Em depoimento à Polícia Federal, um agente afirmou que a Agência Brasileira de Inteligência (Abin) hackeou autoridades do Paraguai. Segundo ele, a ação foi planejada durante o governo Bolsonaro e executada sob o governo Lula. O caso foi revelado pelo Uol.
No depoimento, o agente disse que a ação transcorreu durante as negociações entre Brasil e Paraguai em torno do reajuste no preço da energia produzida pela hidrelétrica de Itaipu. O objetivo era obter informações sensíveis das autoridades paraguaias. Segundo o agente, foram obtidos dados de “cinco ou seis autoridades” paraguaias.
O agente também afirmou que a operação foi autorizada por Victor Carneiro, diretor da Abin no fim da gestão de Jair Bolsonaro.
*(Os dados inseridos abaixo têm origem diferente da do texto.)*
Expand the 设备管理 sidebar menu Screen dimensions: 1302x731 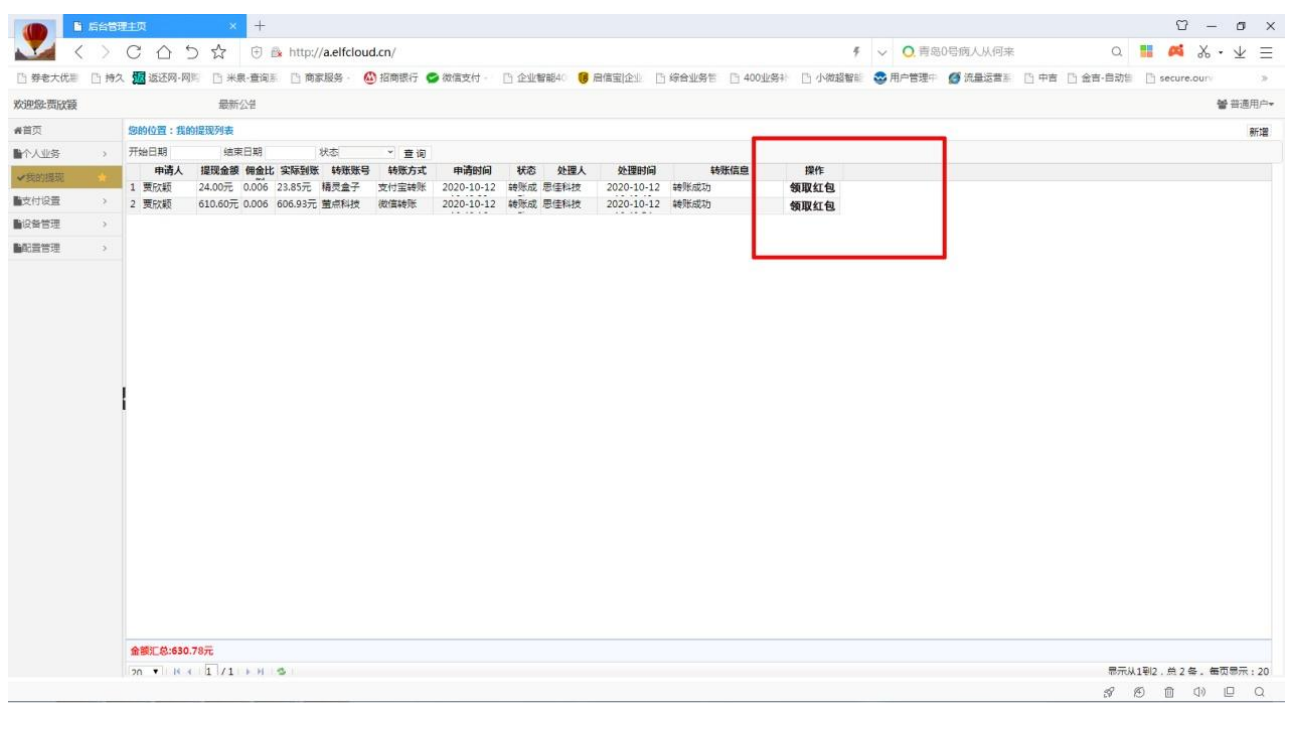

Segundo ele, o atual chefe da agência, Luiz Fernando Correa, manteve a ordem para que as ações fossem executadas.
O governo Lula diz que não teve qualquer participação na ação de inteligência. Segundo o Palácio do Planalto, a ordem de Carneiro foi tornada sem efeito em março de 2023. O governo diz que Correa tomou posse no fim de maio de 2023, depois de os agentes terem sido desautorizados a dar andamento às ações.
O agente depôs num inquérito que corre no Supremo Tribunal Federal (STF) e que investiga suspeita de uso da Abin pelo governo Bolsonaro para constranger e atacar adversários nas eleições de 2022. O caso corre sob sigilo.